Introduction

Breast cancer (BC) is the most common cancer in women and is a significant threat to public health worldwide [1]. The role of immune cells in the primary tumor in BC disease progression cannot be underestimated since, by modeling the immunological context, they reflect the immune response determined at the time of diagnosis [2, 3]. The ability to estimate the prognostic value of immune cells has been refined further with the rise of more reliable methods to determine immune cell functional status and phenotypes. The findings demonstrate that immune cells in BC can affect cancer cell behavior and that the malignant disease arises [4], in part, by a bilateral relation between cancer cells and their immunological microenvironment [5,6,7,8].

Lymphocytes have been identified as one of the immune cells with the strongest prognostic implications of the various forms of immune populations [9]. Higher concentrations of tumor-infiltrating lymphocytes (TILs), lymphocytes that migrate into the tumor microenvironment, have been associated with better prognosis and treatment response in BC, especially in two subtypes: HER2-positive and triple-negative breast cancer (TNBC) [10, 11].

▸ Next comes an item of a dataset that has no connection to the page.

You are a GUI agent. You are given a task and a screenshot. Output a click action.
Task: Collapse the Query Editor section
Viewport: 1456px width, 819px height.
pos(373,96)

An initial finding of Aaltomaa et al. has prompted significant and ongoing TIL assessment and research [12, 13], leading to the establishment of the TIL Working Group (TIL-WG), an international group of experts whose main objective is to update TIL assessment guidelines and, in particular, to standardize Visual TIL Assessment (VTA) [14]. The TIL-WG strives to minimize the subjectivity in evaluation that arises from the high level of inter-observer variation between specialists [2, 15,16,17].

By studying the spatial distribution and quantity of TILs, assessed by a histopathological examination using hematoxylin and eosin (H&E)-stained images [2], experts can gain valuable insights into patients’ prognosis and response to treatment [18].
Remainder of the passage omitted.